Princeton University Athletics

Wednesday TigerBlog - National Champ, Again
January 28, 2026 | Tiger Blog
So Bill Belichick will not be a first-ballot Hall-of-Famer?
Apparently not, if the stories that TigerBlog saw yesterday are true. To the list of reasons that were speculated upon in these stories TB adds this: Stiff Princeton associate head field hockey coach and huge Patriots fan Dina Rizzo on a picture request and you have to wait at least a year to get into any Hall of Fame.
Don't remember that story? You can read it again HERE.
Just make sure you don't make the same mistake.
As an aside, it's possible that there are other factors that have gotten in Belichick's way, such as his record with and without Tom Brady as his starting quarter, the fact that Brady won a Super Bowl without Belichick and the fact that the Patriots have now made it back to the big game without him as well.

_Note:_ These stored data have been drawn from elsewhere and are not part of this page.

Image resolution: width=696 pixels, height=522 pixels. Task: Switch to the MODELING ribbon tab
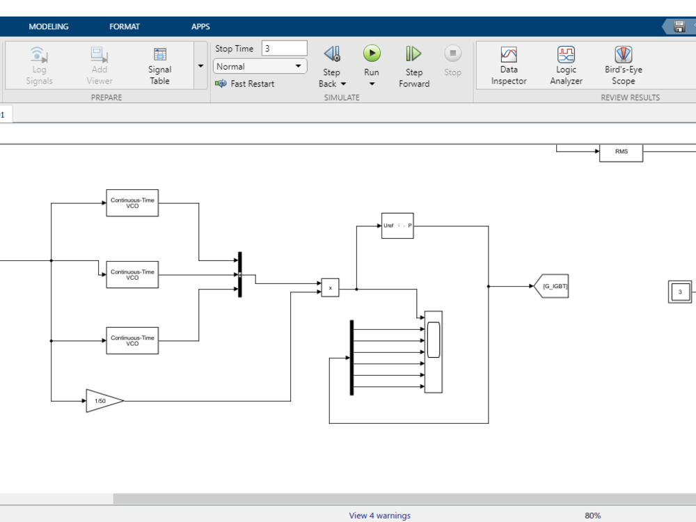[x=49, y=26]
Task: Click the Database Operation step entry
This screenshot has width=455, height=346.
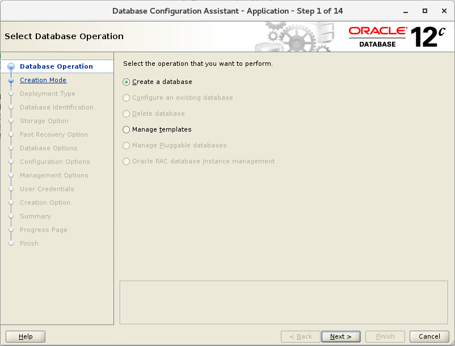Action: point(56,66)
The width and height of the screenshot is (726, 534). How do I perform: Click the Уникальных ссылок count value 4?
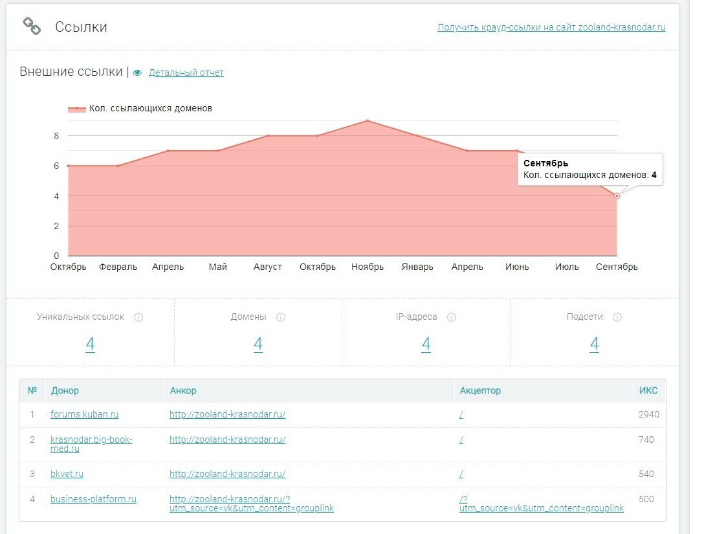tap(90, 344)
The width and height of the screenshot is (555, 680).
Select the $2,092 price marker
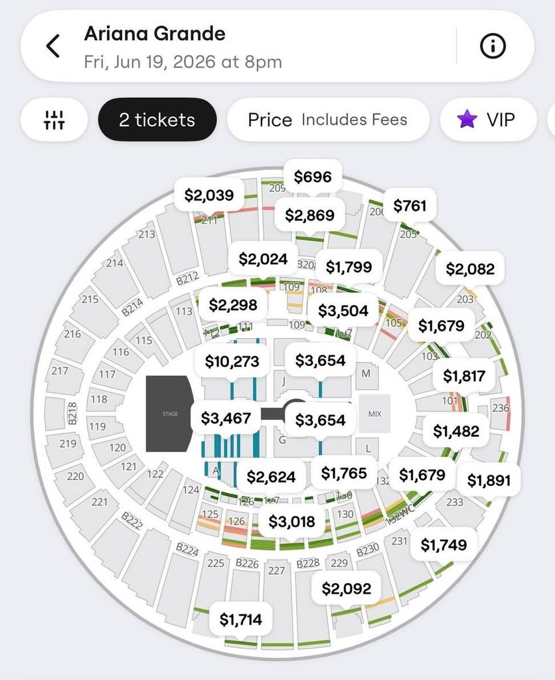tap(347, 588)
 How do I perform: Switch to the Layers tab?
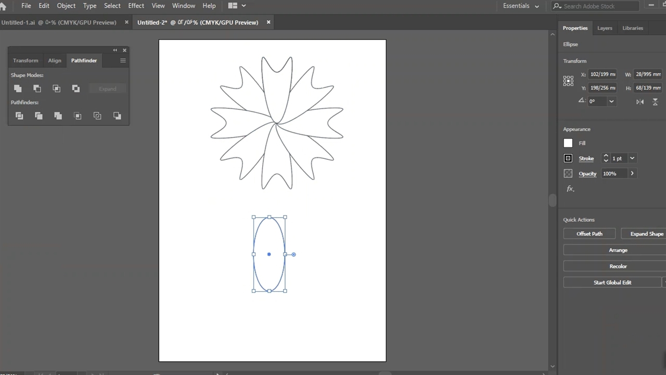point(605,28)
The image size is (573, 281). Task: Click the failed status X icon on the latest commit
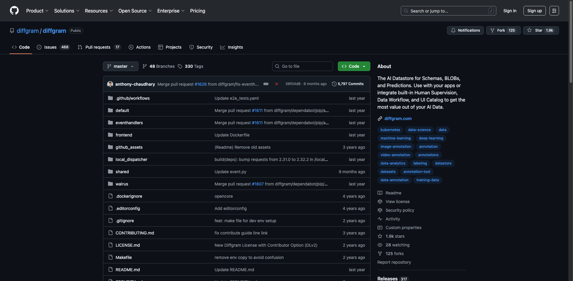[276, 84]
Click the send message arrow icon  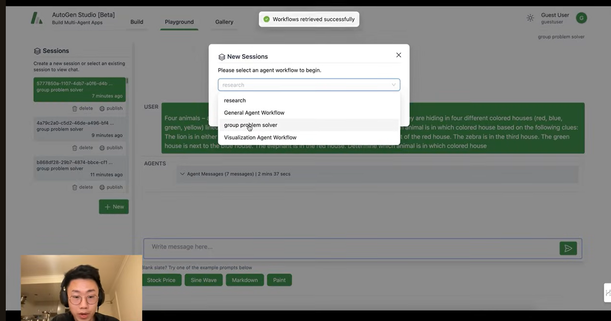click(568, 249)
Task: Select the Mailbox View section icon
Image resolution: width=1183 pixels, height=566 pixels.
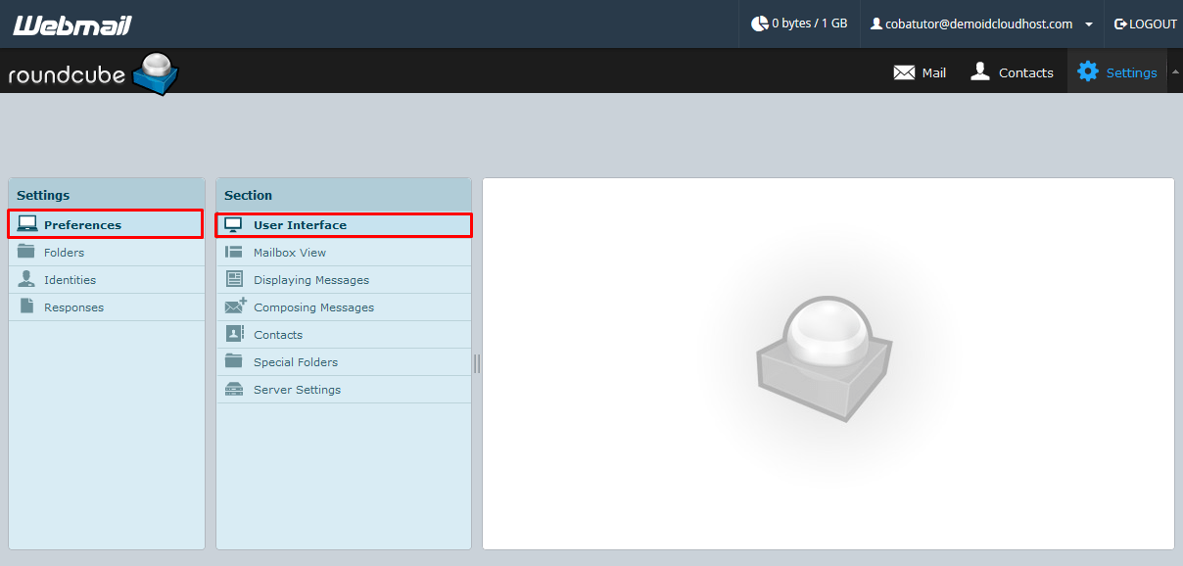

The whole no-picture-with-Dina thing didn't help of course.
The subject today isn't Halls of Fame though. It's national champions.
Princeton added another one yesterday when junior Zeina Zein won the College Squash Association individual championship for the second straight season. This time, Zein took down Harvard's Caroline Fouts 11-8, 12-10, 5-11, 14-12 in the final.
Zein is now 12-1 all-time in the individual championships, beginning as a freshman, when she reached the semifinals. She's also 10-0 in matches played in the majestic squash facility that has been set up in New York City's Grand Central Terminal.
Fouts actually led 3-0 in Game 1, 6-0 in Game 2 and had two game balls in Game 4. Zein toughed it out each time.
The win vaults her into elite Princeton women's squash company as the fourth Tiger to be at least a two-time national champion. The other three are Wendy Zaharko (1972, 74, 75), Demer Holleran (1986, 87, 89) and Julia Beaver (1999, 2000, 01).
Zaharko has one of the most amazing stories of any athlete in Princeton history. Her freshman year of 1970 was wiped out by a spinal condition combined with a fall on a wet Jadwin Gym court that left her in a full body cast that she referred to as a "turtle shell."
She was told that she would probably never play squash again. When the cast was taken off, she first had to learn to walk again.
Despite all that, she would never lose a squash match at Princeton. The missing championship on her resume came her sophomore year, when a conflict between the U.S. national championships and a Princeton regular season match led to her leaving the team and not competing in the college final.
Zaharko, by the way, is a medical doctor today, as is Beaver.
Zein's repeat got TigerBlog to thinking about other Princeton athletes who have been multiple time individual national champions.
Staying with the sport of squash, the men's program has had six different multiple time individual champs. The first was back in 1941 and 42, when Charles Brinton was the winner. The others were Roger Campbell (1954, 55), Stephen Vehslage (1959, 60, 61), Jeff Stanley (1987, 88), Peter Yik (1999. 2000) and of course Yasser El Halaby (2003, 04, 05, 06).
Off the top of his head, TB can think of Tora Harris, who won two NCAA high jump championships (indoor and outdoor 2002) and Sondre Guttormsen, who won three NCAA pole vault championships (indoor 2022, 23; outdoor 2022).
Soren Thompson (2001, 03) was a two-time individual fencing national champion. George Church was the 1912 and 1914 individual national tennis champ. G.T. Dunlap was a two-time NCAA individual golf champion (1930, 31).
There might be others who escaped TB's notice. Either way, you can see how hard it is to do what Zein has just accomplished.
And she has another year to try to make it a three-peat. Or a Z-peat.